* [WORK REQUEST]: Once the pictures are removed, output the remaining entries exactly as given.

-------- MATERIAL PROVIDED

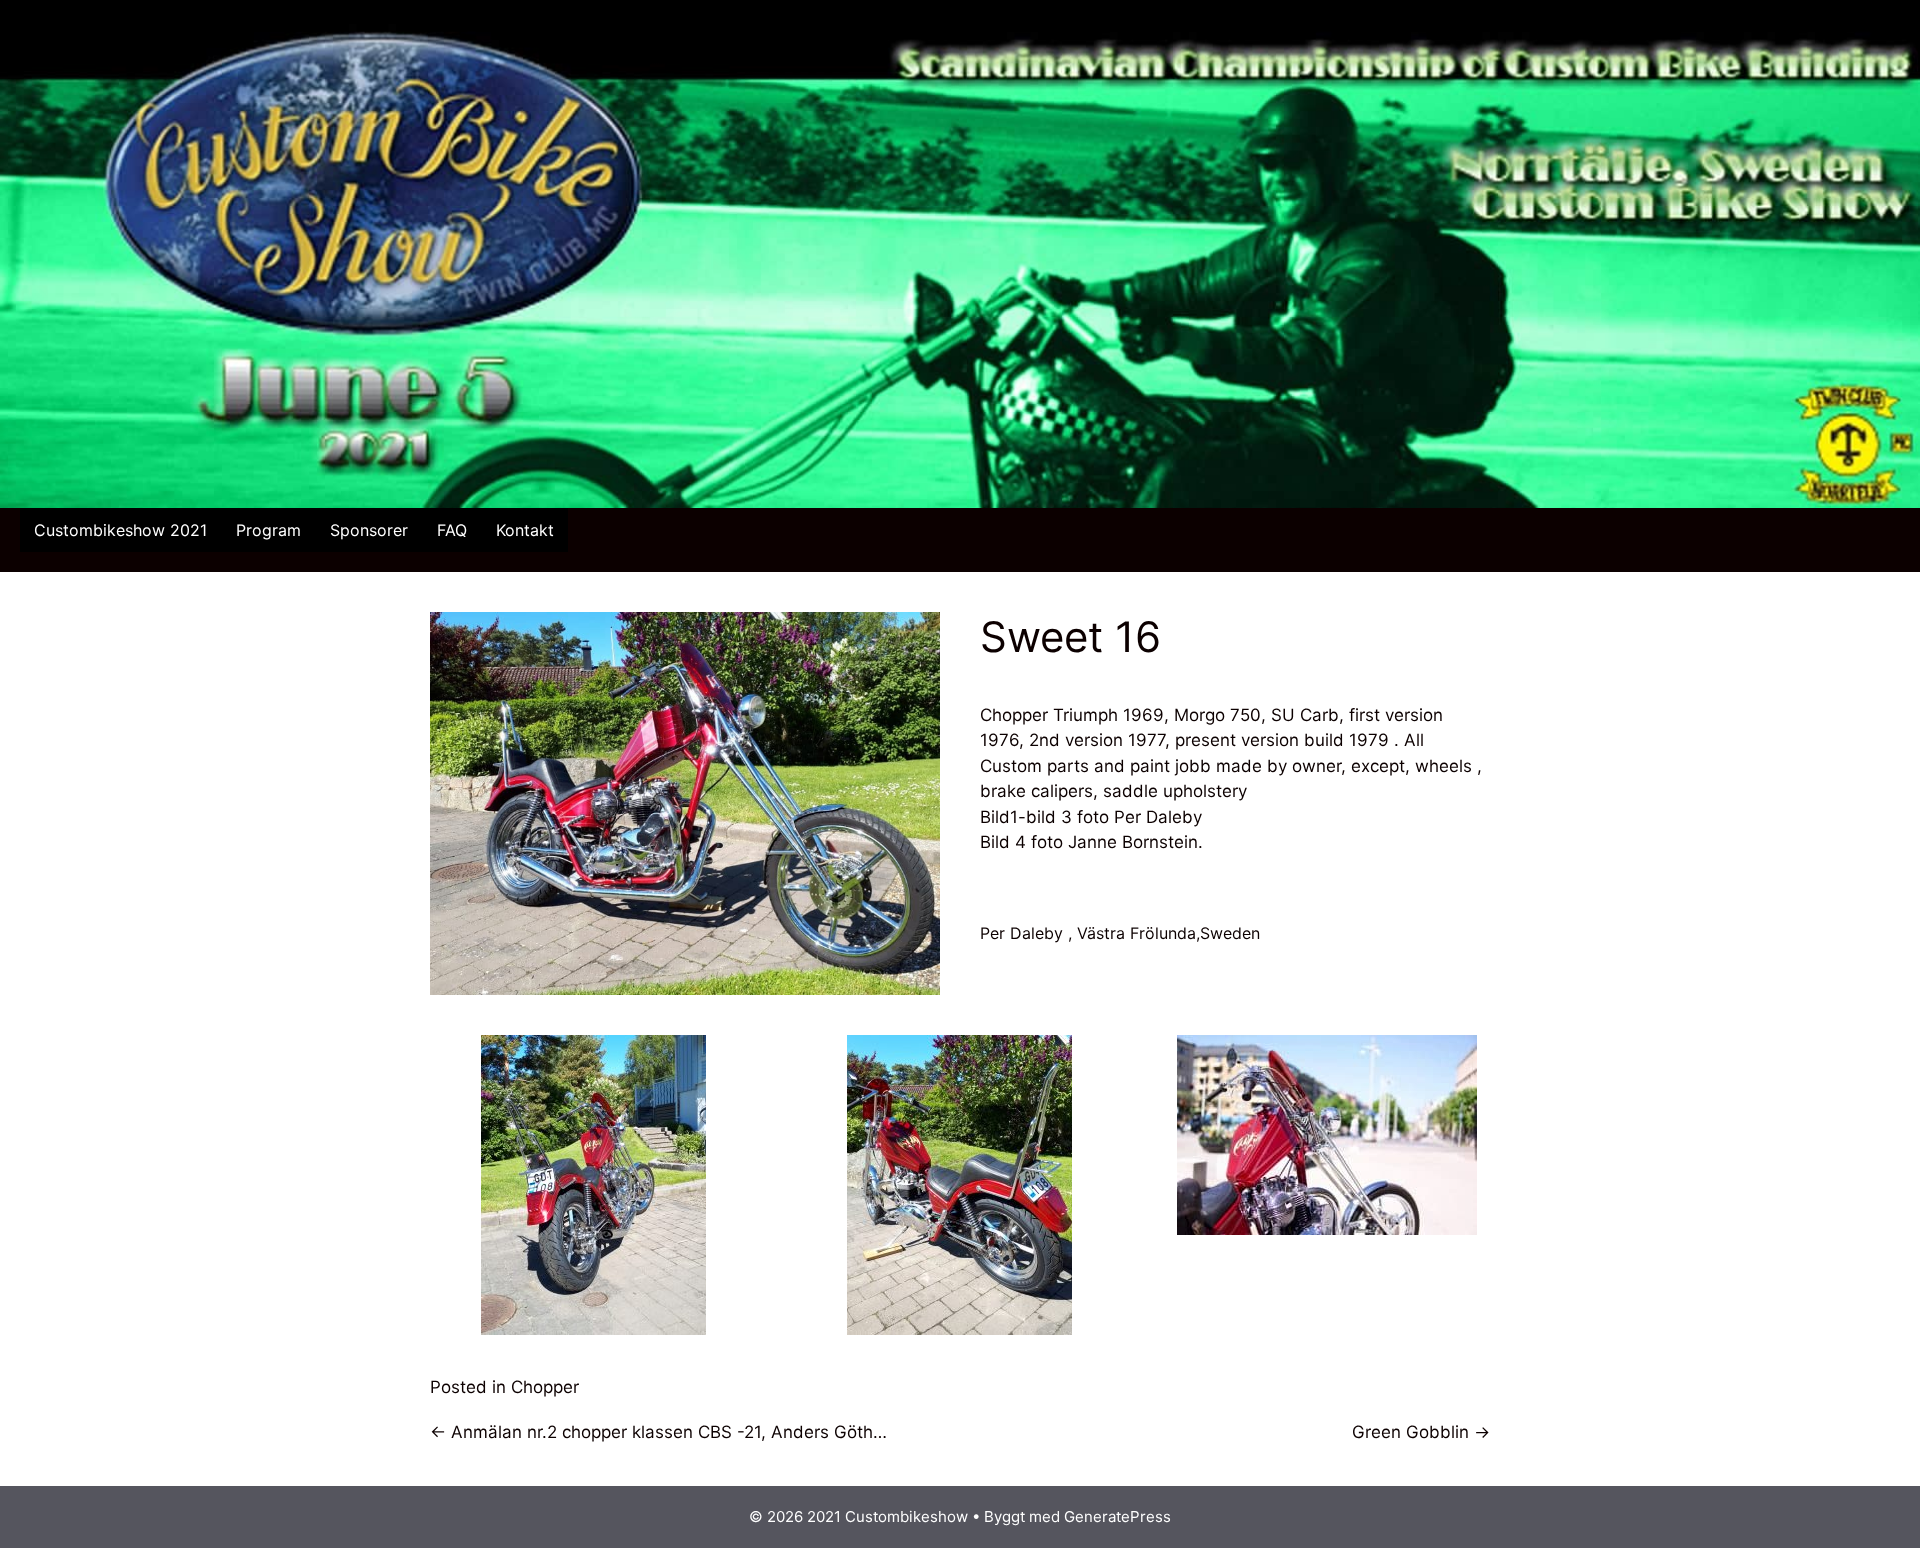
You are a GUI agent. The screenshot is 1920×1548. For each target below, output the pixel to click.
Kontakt (525, 530)
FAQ (452, 530)
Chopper (545, 1387)
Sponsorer (369, 530)
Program (268, 530)
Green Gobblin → (1421, 1432)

----------------

* [TASK OUTPUT]:
You are a GUI agent. The screenshot is 1920×1548. For each target below, output the pixel to click.
Kontakt (525, 530)
FAQ (452, 530)
Chopper (545, 1387)
Sponsorer (369, 530)
Program (268, 530)
Green Gobblin → (1421, 1432)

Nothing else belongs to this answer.